Ancak bir gün bu ülkeden bir Mustafa Kemal Atatürk geçiyor. Ve her şey değişiyor. Mustafa Kemal ülkesi için önce bir Bağımsızlık Savaşı veriyor. Ve daha savaşın en çetin geçtiği günlerde 15  Temmuz 1921 de Ankara’ da öğretmenleri toplayıp ulusal eğitim sorununu görüşüyor. Biliyor ki siyasi bağımsızlık ancak ve ancak iktisadi ve kültürel bağımsızlık sayesinde korunabilir. Arkadaşlarıyla birlikte tez elden Cumhuriyeti ilan ediyor.  Cumhuriyeti ilan ediyor ancak kadınlarımızın binde YEDİSİ, erkelerimizin yüzde BEŞİ okuma yazma biliyor. Türk Medeni Yasasını çıkarıp önce yurttaşlarımızı adam yerine koyuyor. Latin harflerinin kabulünü sağlıyor. Laiklik ilkesinin  Anayasa’ mızda yer almasını sağlıyor. Biliyor ki Laik bir devlet ve toplum düzeni kurulmadan ulus olunamaz.
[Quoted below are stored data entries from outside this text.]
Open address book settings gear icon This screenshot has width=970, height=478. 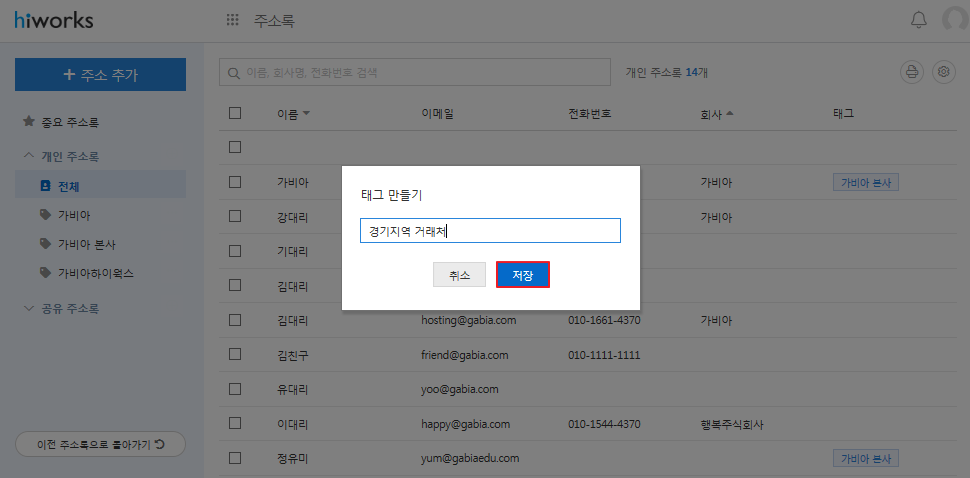(x=943, y=72)
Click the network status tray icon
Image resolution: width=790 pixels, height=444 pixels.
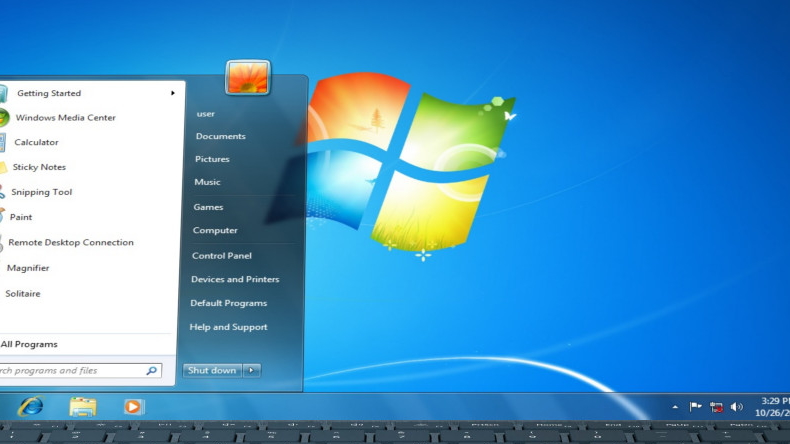coord(716,407)
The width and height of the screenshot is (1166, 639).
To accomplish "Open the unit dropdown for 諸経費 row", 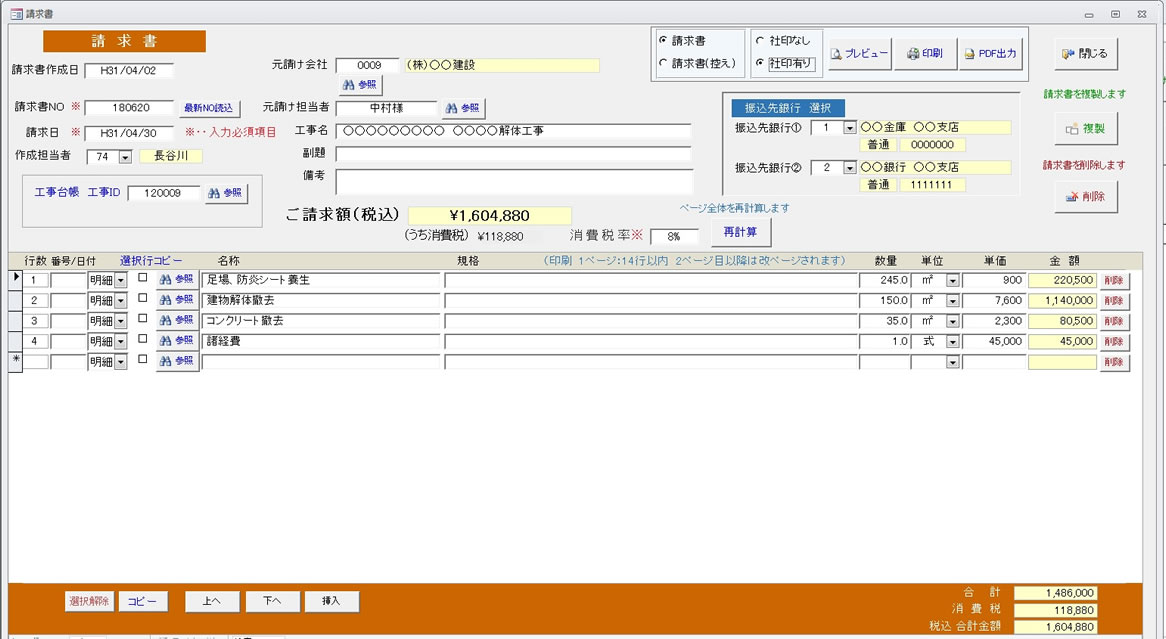I will [x=952, y=342].
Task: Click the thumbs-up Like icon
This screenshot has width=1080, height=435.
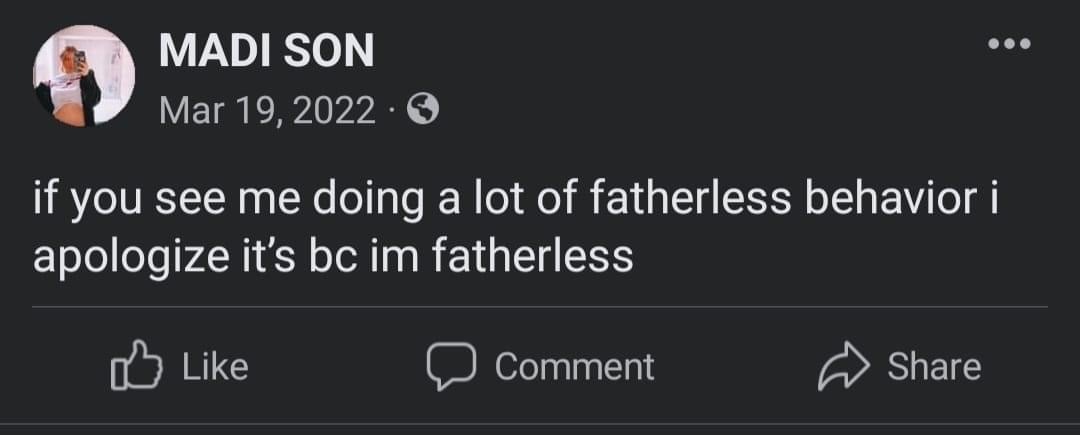Action: tap(136, 365)
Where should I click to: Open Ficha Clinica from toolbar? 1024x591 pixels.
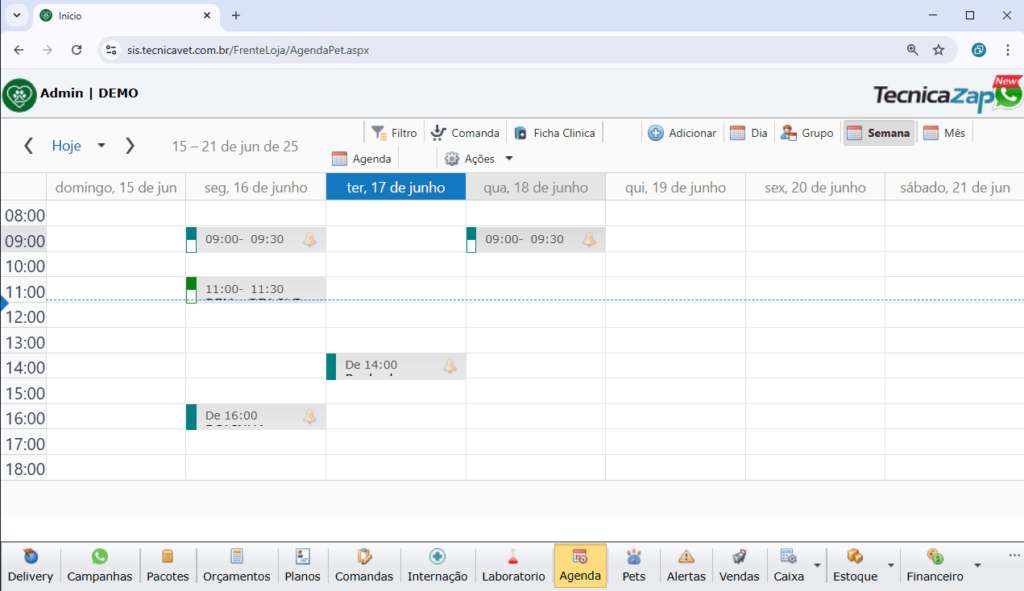pos(553,133)
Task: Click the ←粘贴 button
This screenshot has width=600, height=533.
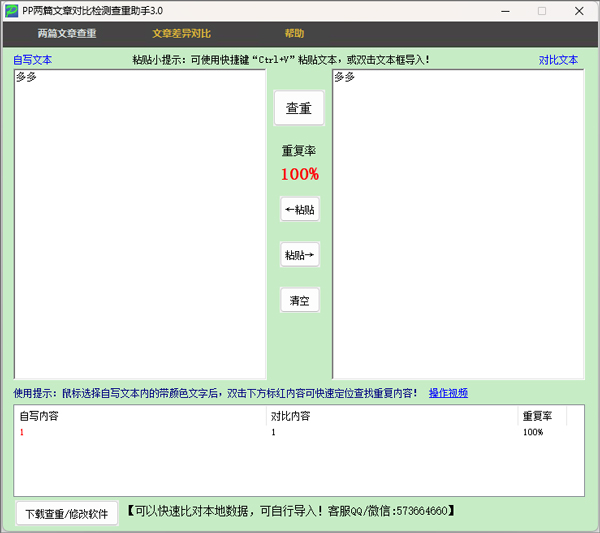Action: (299, 210)
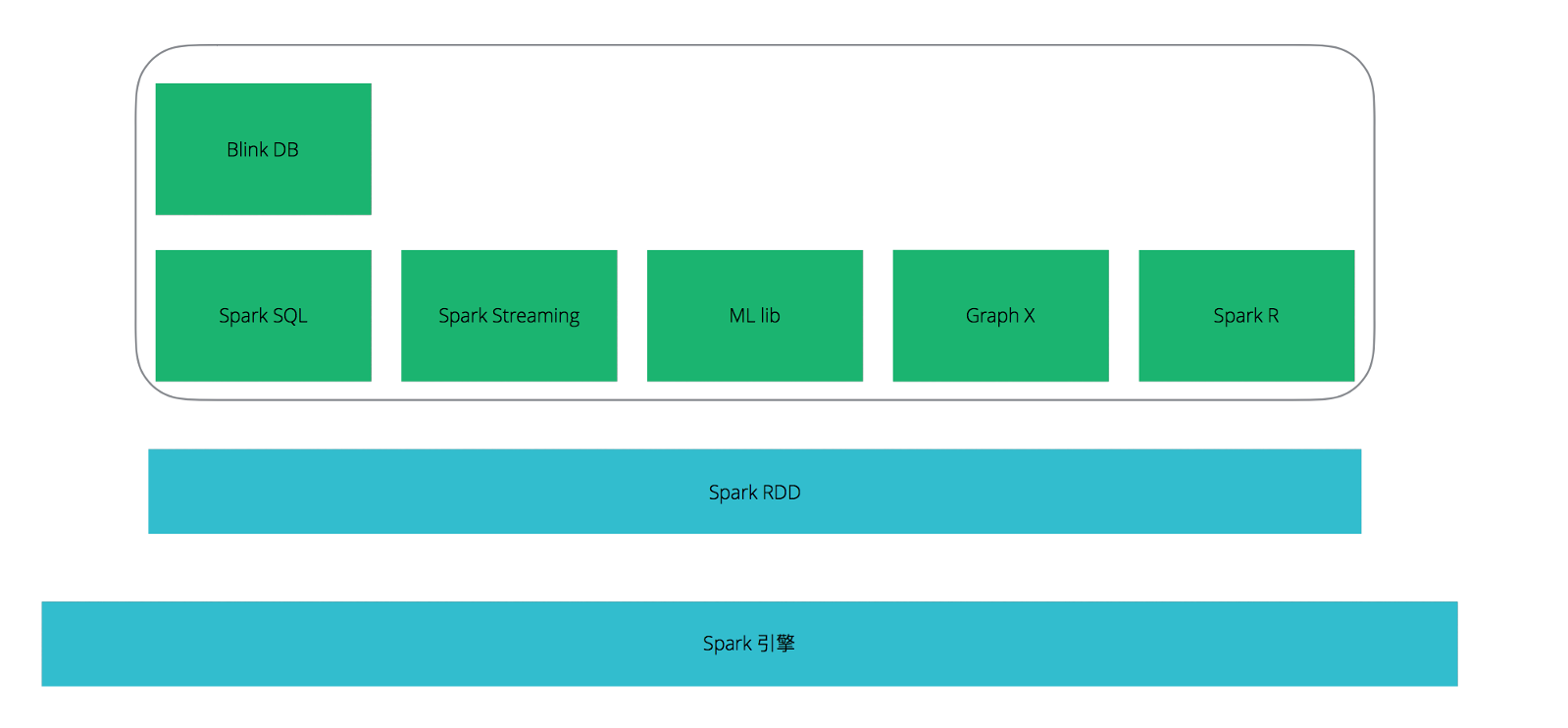The width and height of the screenshot is (1568, 728).
Task: Click the Spark 引擎 bottom bar
Action: pos(749,644)
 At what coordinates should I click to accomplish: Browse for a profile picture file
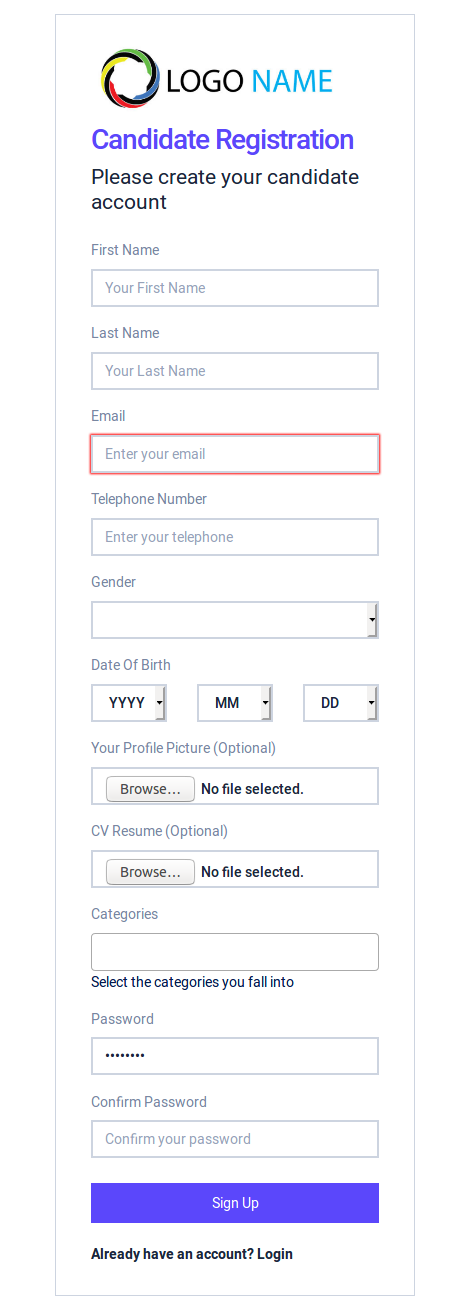150,789
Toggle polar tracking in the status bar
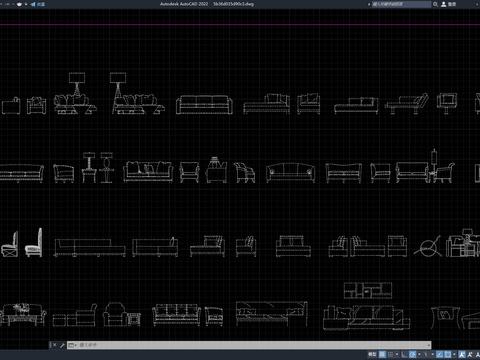480x360 pixels. click(x=412, y=355)
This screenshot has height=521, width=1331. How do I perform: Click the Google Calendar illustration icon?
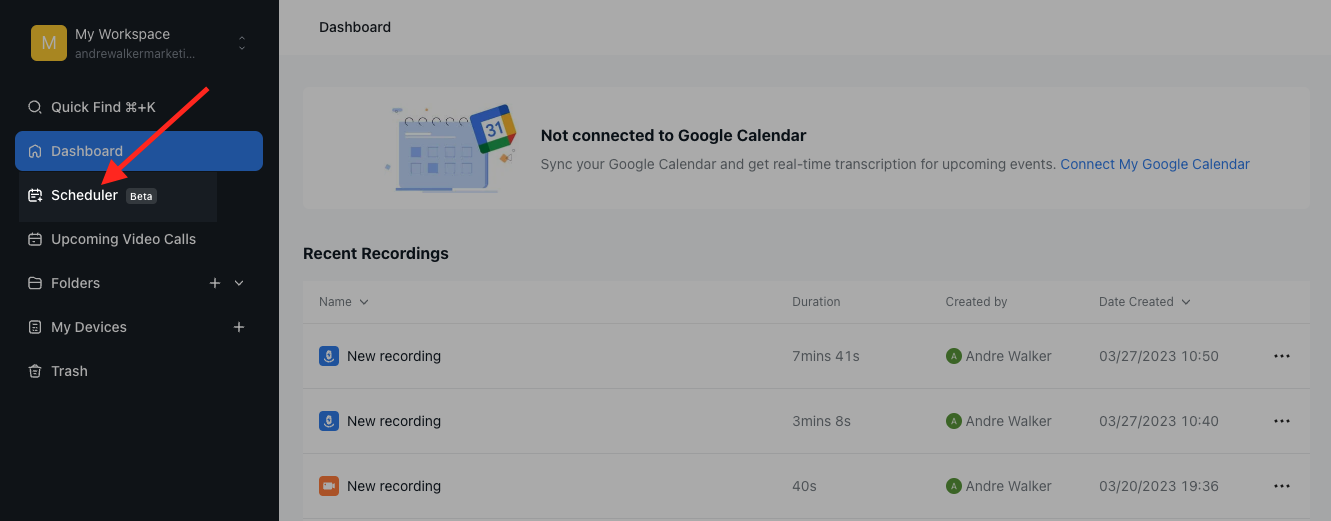coord(493,129)
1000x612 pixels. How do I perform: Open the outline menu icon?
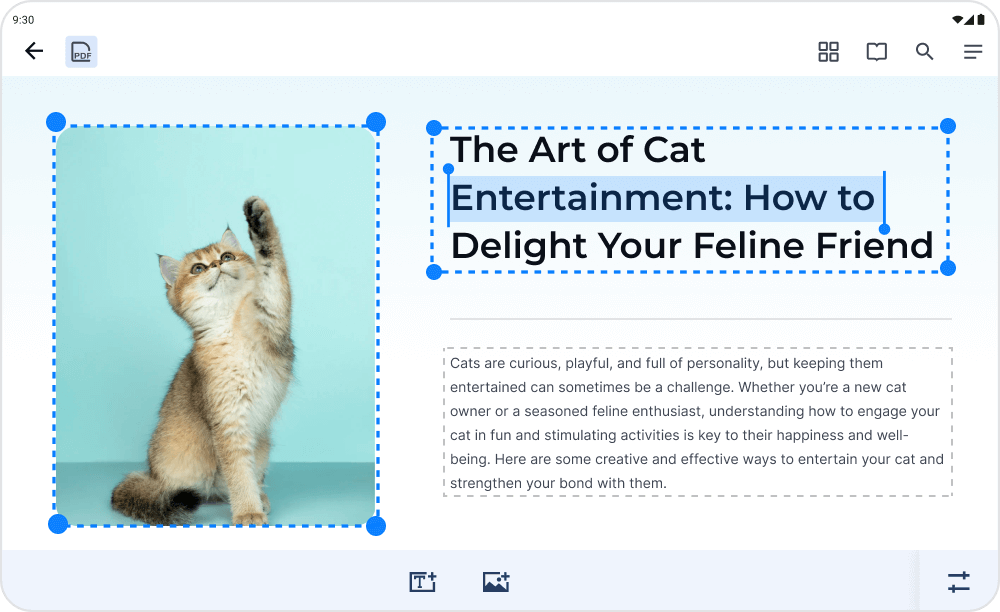click(x=972, y=52)
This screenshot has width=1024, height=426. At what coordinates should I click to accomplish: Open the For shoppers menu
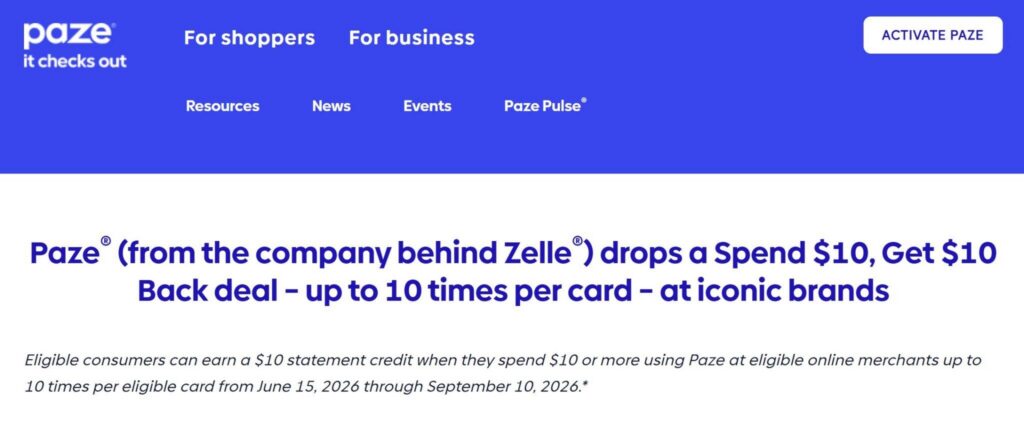[249, 38]
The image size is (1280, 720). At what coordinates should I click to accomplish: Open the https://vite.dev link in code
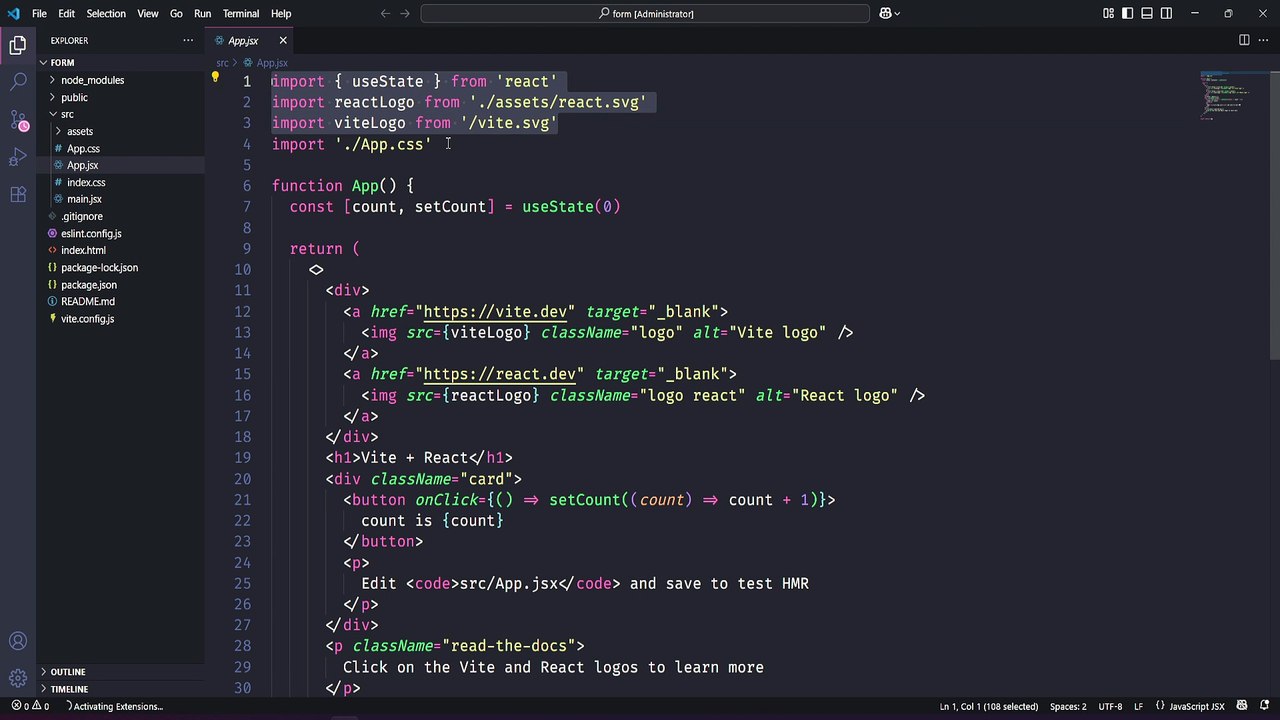494,311
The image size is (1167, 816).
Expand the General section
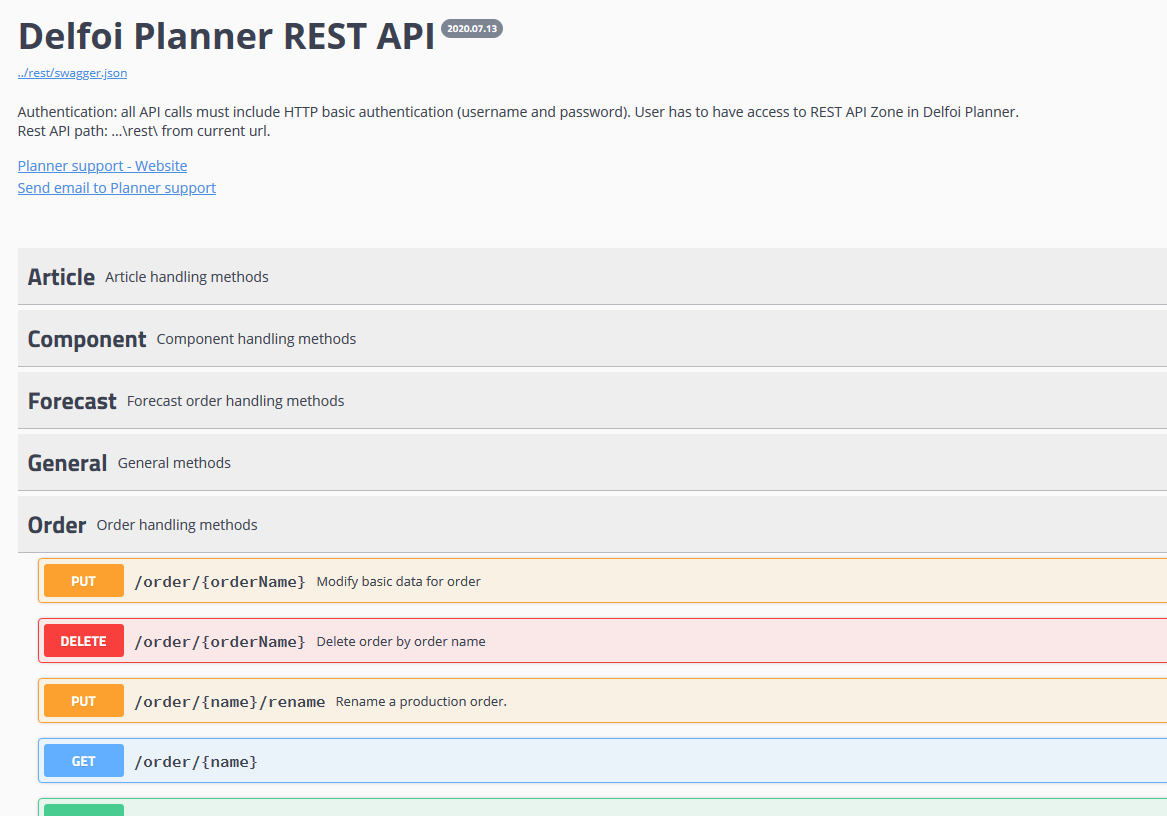(67, 463)
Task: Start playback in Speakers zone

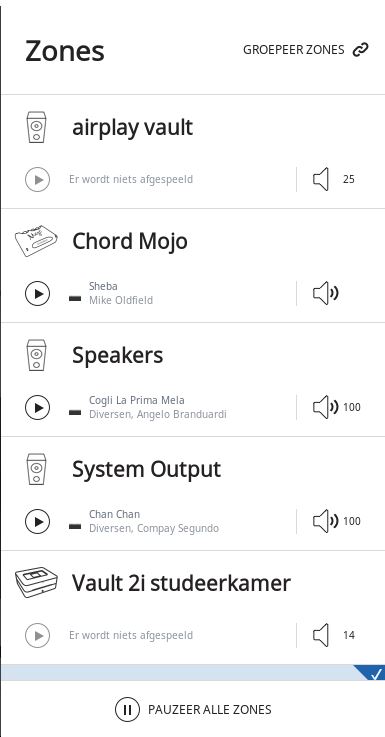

Laik eğitimden geçmeyen bir insan yurttaşlık bilinci kazanamaz. 

             Sözün kısası bir devrimler fırtınası ile çağdaş Türk Ulusu’ nun temellerini atıyor. 
            Şimdi sevgili okurlar siz diyeceksiniz ki bunun neresi Köy Enstitüsü.  
            Gelelim Enstitülere. 
            Köy Enstitüsü adı üzerinde bir köyün biraz küçültülmüş halidir. Bu okullar çok geniş bir alana kurulmuştur. Köyde ne üretiliyor ise bu okullarda hepsi üretilmektedir. Okulun bulunduğu çevrede hangi hayvanlar besleniyor ise bölgenin özelliklerine göre o hayvanlar beslenmektedir. O çevrede hangi el zanaatlarına ihtiyaç var ise okulda o zanaatlar öğrencilere öğretilmektedir. Yani anlayacağınız üretim içinde eğitim öğretim yapılmaktadır. Köyün ve köylünün kalkınması için ne gerekiyorsa öğretmense öğretmen, sağlık memura ise sağlık memuru, ziraatci ise ziraat memuru yetiştirilmektedir bu okullarda. 

            KÖY ENSTİTÜLERİNİN KURULUŞ ÖYKÜSÜ NEDİR? 
 
           Yıllar geçip giderken 1940 yılına gelindiğinde koca yürekli iki adam çıkıyor ortaya. Hasan Ali Yücel ve İsmail Hakkı Tonguç  Ancak 2. Dünya Savaşı var. Yokluk ve yoksulluk ileri derecede.  Buna rağmen Anadolu’ yu karış karış gezerek 21 ayrı yerde 21 ayrı Köy Enstitüsü kuruyorlar. Hedef Kırk bir köye kırk bin öğretmen yetiştirmektir. Köylünün çocuğunu okutup köyüne bu kez öğretmen olarak göndermektir amaç. Öğrenciler gelirler öğretmenlerinin ve usta öğreticilerin önderliğinde derslik binalarını, yatakhanelerini yemekhanelerini yaparlar. İş atölyelerini,  spor salonlarını yaparlar. Oyun sahaları kurarlar. Müzik ve resim atölyelerini yaparlar. Bağları bahçeleri kurarlar. Bu okullarda üretilen her üründen öğrencilerin gereksinimi olanlar okulda tüketilir veya satılarak okula gelir sağlanır.  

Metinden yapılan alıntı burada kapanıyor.